● **COMPITI DA SVOLGERE**:
(A) Ripeti fedelmente la parte del passo sul giudizio di rinvio che va da "In ogni caso, la" a "del processo penale.".
(B) Riscrivi in forma più breve il paragrafo del passo sul giudizio di rinvio che comincia con "Va in proposito rammentato", conservandone i fatti principali.
(C) Riprendi il passo sul giudizio di rinvio dal punto in cui si interrompe e proseguilo.

● **PASSO RIPORTATO**:
5.5. Il riferimento all’art. 394 c.p.c. appare a sua volta non pertinente, anzitutto e in radice perché dalle pronunce sopra richiamate (Cass. n. 15859 del 2019 e succ. conformi) emerge il necessario superamento della tesi secondo cui il giudizio di civile di rinvio di cui all’art. 622 c.p.p. sia da equiparare a quello disciplinato dall’art. 394 c.p.c. e il convincimento, qui condiviso, che, invece, debba essergli riconosciuta piena autonomia dal punto di vista morfologico e funzionale (così, in motivazione, anche Cass. 22/11/2019, n. 30522).

In ogni caso, la prospettazione difetta della necessaria individuazione dell’affermazione o del passaggio motivazionale nel quale la corte territoriale avrebbe esplicitamente o implicitamente escluso la possibilità di acquisire nel giudizio di rinvio il materiale probatorio già versato in atti nelle precedenti fasi o gradi del processo penale.

5.6. La doglianza manca comunque di decisività, risultando pertanto inammissibile anche ai sensi dell’art. 360-bis c.p.c., n. 2.

Non viene infatti spiegato il motivo per il quale l’osservanza della norma processuale avrebbe dovuto condurre a diversa decisione.

Va in proposito rammentato che, come costantemente affermato nella giurisprudenza di questa Corte, per evidenziare la violazione di una norma del procedimento agli effetti dell’art. 360 c.p.c., n. 4, è necessario rispettare il requisito di ammissibilità di cui all’art. 360-bis c.p.c., n. 2: è necessario cioè che la censura di violazione della norma del procedimento venga evidenziata con caratteri tali da palesare che sono stati violati “i principi regolatori del giusto processo”.

Tale formulazione, sebbene evocativa dei contenuti dell’art. 111 Cost., comma 1, siccome poi specificati dal comma 2 e dagli altri commi della norma, secondo la ricostruzione preferibile si presta a sottendere, piuttosto che la necessità che l’inosservanza della norma del procedimento abbia violato il principio secondo qualcuna di quelle specificazioni (posto che ogni violazione di norma del procedimento si concreta almeno in una lesione del contraddittorio e/o del diritto di difesa come regolato dalle forme previste e, dunque, risulterebbe lesiva delle regole del giusto processo, con conseguente inutilità dell’art. 360-bis n. 2), in realtà il carattere che la violazione della norma del procedimento deve avere, perché possa denunciarsi in Cassazione; carattere che, anche prima dell’introduzione dell’art. 360-bis, n. 2 si esprimeva nell’essere stata la violazione denunciata decisiva, cioè incidente sul contenuto della decisione e, dunque, arrecante un effettivo pregiudizio a chi la denunciava (così Cass. n. 22341 del 26/09/2017, cui adde conff. ex multis, tra le più recenti, in motivazione, Cass. n. 2926 del 08/02/2021; n. 29903 del 30/12/2020; n. 28440 del 14/12/2020; n. 17966 del 27/08/2020; n. 26087 del 15/10/2019).

● **MATERIALE**:
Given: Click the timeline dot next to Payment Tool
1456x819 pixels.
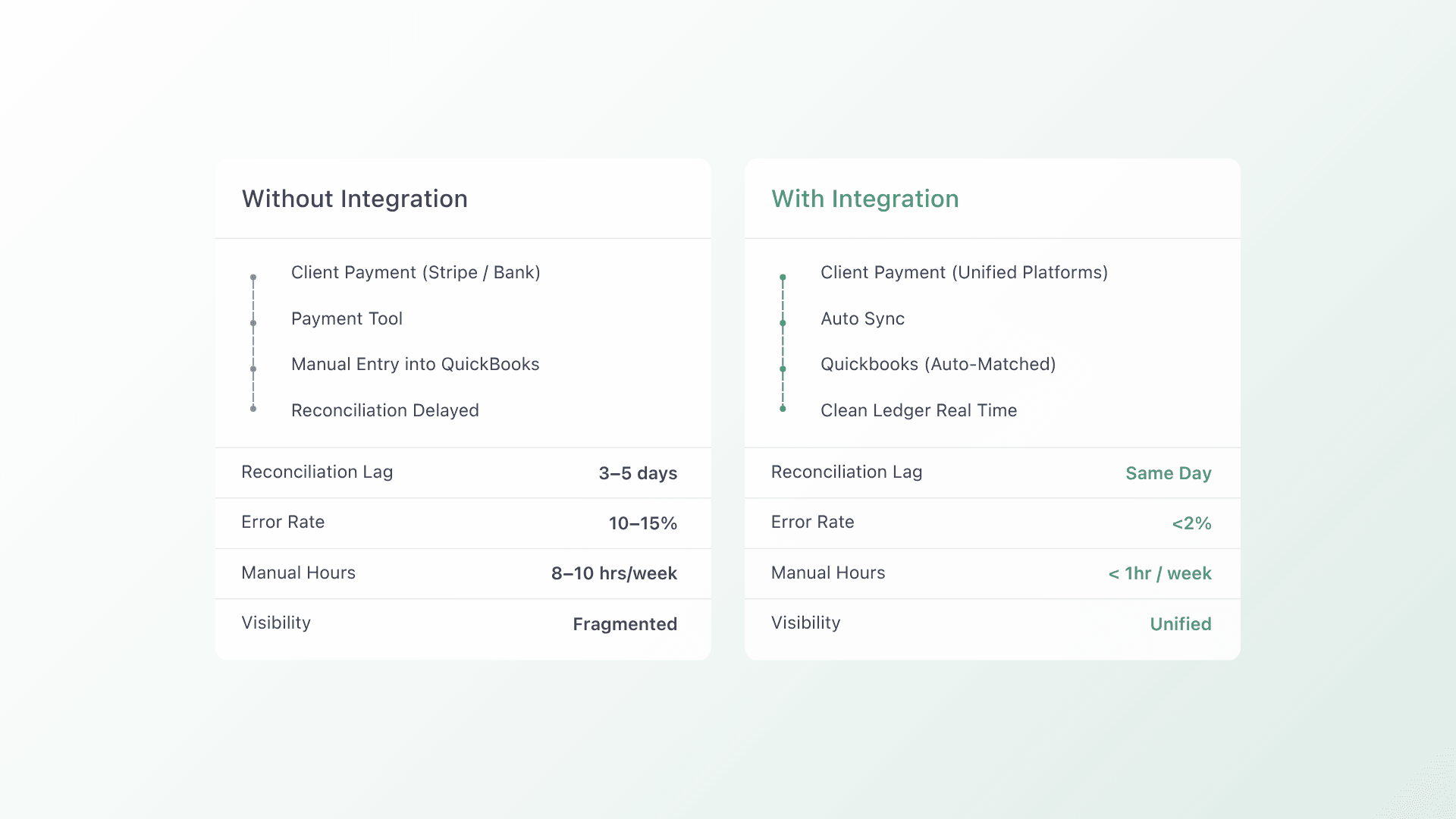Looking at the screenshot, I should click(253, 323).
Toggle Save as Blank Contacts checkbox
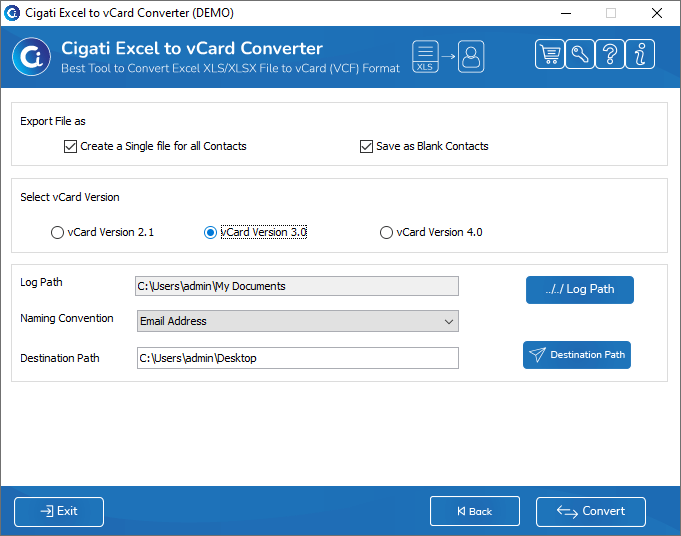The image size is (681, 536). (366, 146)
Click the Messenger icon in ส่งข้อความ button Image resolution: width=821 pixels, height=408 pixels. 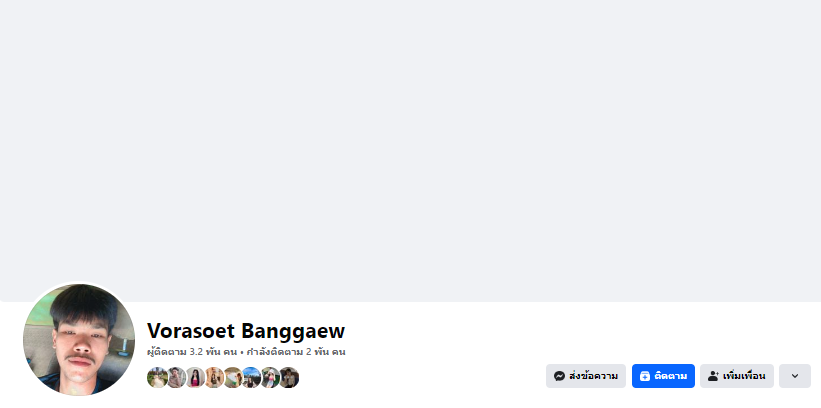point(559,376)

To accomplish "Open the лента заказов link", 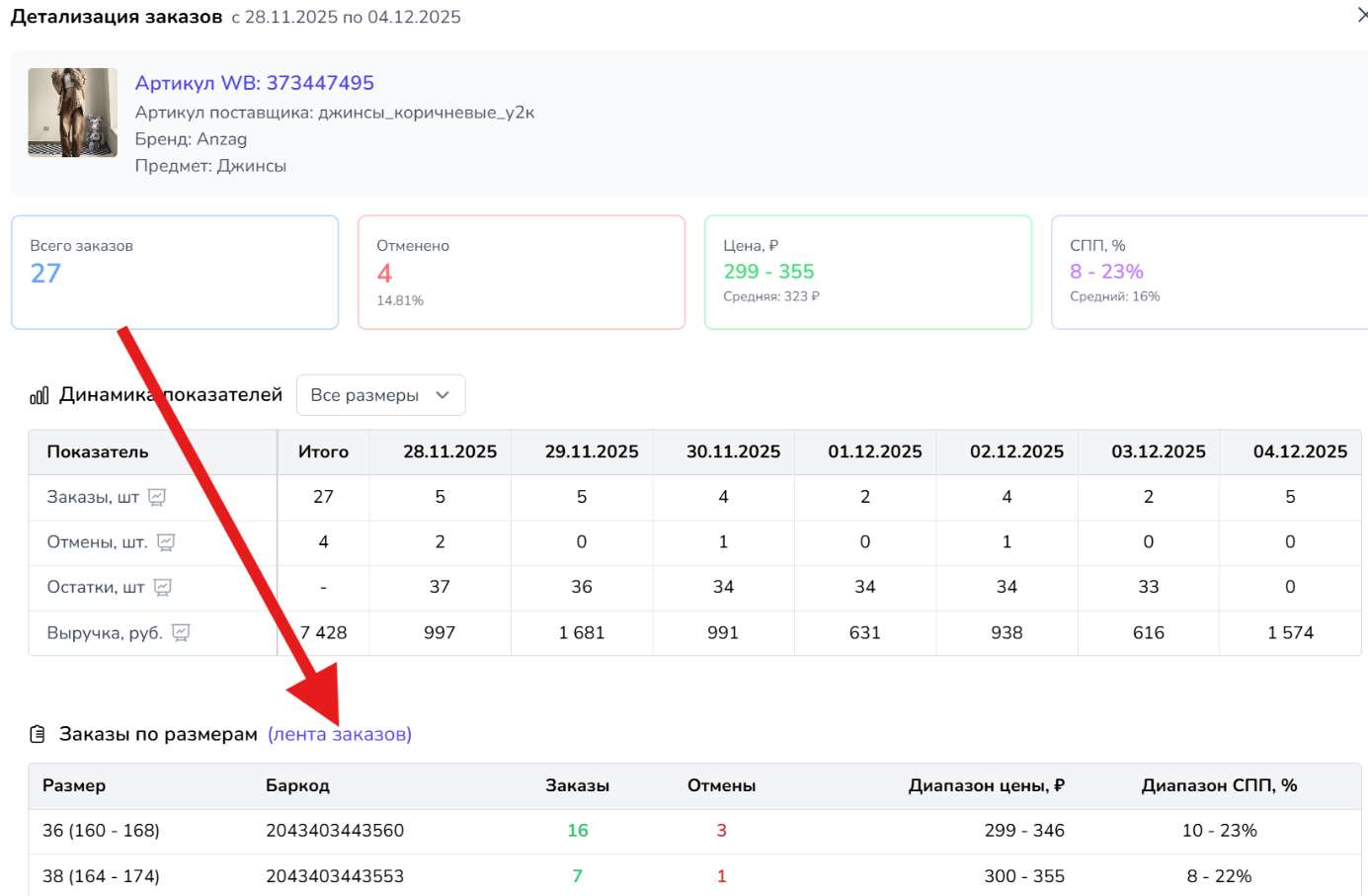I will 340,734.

● **RISULTATI DEI COMPITI**:
(A)
In ogni caso, la prospettazione difetta della necessaria individuazione dell’affermazione o del passaggio motivazionale nel quale la corte territoriale avrebbe esplicitamente o implicitamente escluso la possibilità di acquisire nel giudizio di rinvio il materiale probatorio già versato in atti nelle precedenti fasi o gradi del processo penale.

(B) Secondo la costante giurisprudenza della Corte, chi denuncia la violazione di una norma del procedimento ai sensi dell'art. 360 c.p.c., n. 4, deve rispettare il requisito di ammissibilità dell'art. 360-bis c.p.c., n. 2. La censura deve quindi dimostrare che sono stati violati "i principi regolatori del giusto processo".

(C)
Anche sotto tale profilo si rivela pertanto dirimente il rilievo della mancata indicazione delle ragioni per cui le prove testimoniali e documentali menzionate, avrebbero con certezza dovuto condurre a diversa valutazione quanto alla dimostrazione del danno all’ambiente.

6. Con il nono motivo il ricorrente deduce, con riferimento all’art. 360 c.p.c., comma 1, n. 3, “violazione di legge in relazione all’art. 1226 c.c. e alla L. n. 349 del 1986, art. 18” per avere la Corte d’appello omesso di “provvedere con liquidazione equitativa”.

6.1. Il motivo è manifestamente infondato.

Si deve al riguardo rammentare che, secondo pacifico insegnamento, l’esercizio del potere discrezionale di liquidare il danno in via equitativa, conferito al giudice dagli artt. 1226 e 2056 c.c., espressione del più generale potere di cui all’art. 115 c.p.c., dà luogo non già ad un giudizio di equità, ma ad un giudizio di diritto caratterizzato dalla cosiddetta equità giudiziale correttiva od integrativa, che, pertanto, presuppone che sia provata l’esistenza di danni risarcibili e che risulti obiettivamente impossibile o particolarmente difficile, per la parte interessata, provare il danno nel suo preciso ammontare (v. e pluribus Cass. 30/04/2010, n. 10607; 12/10/2011 n. 20990; 23/09/2015, n. 18804; 22/02/2018, n. 4310; 09/04/2021, n. 9474).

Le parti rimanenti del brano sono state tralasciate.